Prácticamente todos los analistas militares y políticos occidentales predijeron que los talibanes emprenderían una gran ofensiva cuando Estados Unidos comenzara a retirar sus últimos activos militares del país, pero pocos pensaron realmente que el colapso de las fuerzas de seguridad de Kabul sería tan rápido y precipitado como lo ha sido recientemente. Según un informe de la autorizada Red de Analistas de Afganistán, entre el 1 de mayo y el 29 de junio cayeron en manos de las fuerzas talibanes la asombrosa cifra de 129 centros de distrito, de un total de unos 420 distritos en todo el país. Sesenta de esos distritos cayeron en nueve provincias del norte, donde los insurgentes tratan de bloquear la reconstitución de la Alianza del Norte que los estadounidenses improvisaron al principio de esta guerra de veinte años. En esos dos meses, las fuerzas gubernamentales perdieron al menos 700 vehículos militares a manos del enemigo, junto con enormes almacenes de armas pequeñas y munición, e incluso un puñado de piezas de artillería. Sin duda, las pérdidas han sido aún más importantes en julio y agosto.

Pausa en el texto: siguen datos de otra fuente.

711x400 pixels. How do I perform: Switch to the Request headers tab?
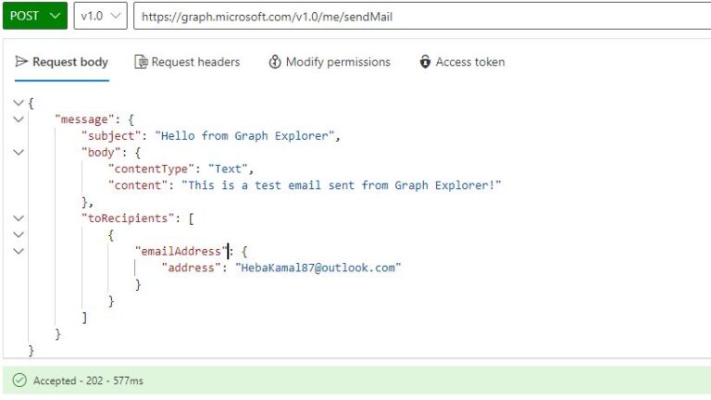(194, 62)
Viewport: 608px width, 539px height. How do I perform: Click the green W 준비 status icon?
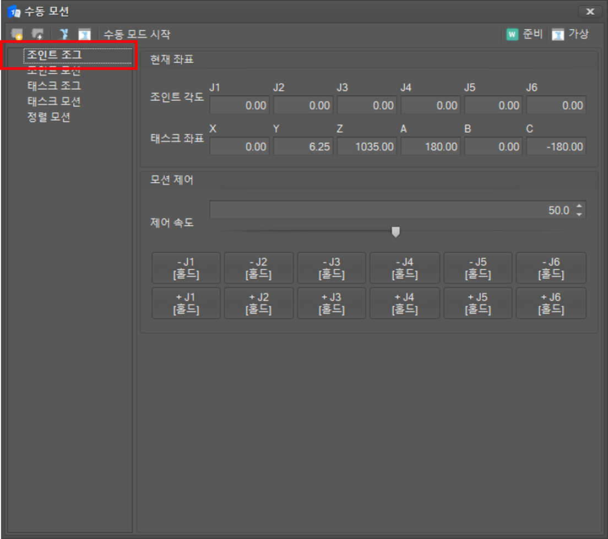(512, 34)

Estados Unidos gastó más de 70.000 millones de dólares para entrenar y equipar a las Fuerzas de Seguridad Nacional afganas -tanto a la policía como al ejército-, pero ante la reciente ofensiva talibán, decenas de unidades simplemente se han desvanecido en el aire, abandonando sus puestos y alejándose. Otras han llegado a un acuerdo con los líderes locales de los talibanes y han entregado sus posiciones sin disparar una sola bala. Otras unidades gubernamentales se han rendido después de haber sido rodeadas y aisladas por los insurgentes, o porque fueron traicionadas por los comandantes de las fuerzas de socorro, que decidieron que lo mejor era renunciar a su misión por completo y dar por terminada la jornada.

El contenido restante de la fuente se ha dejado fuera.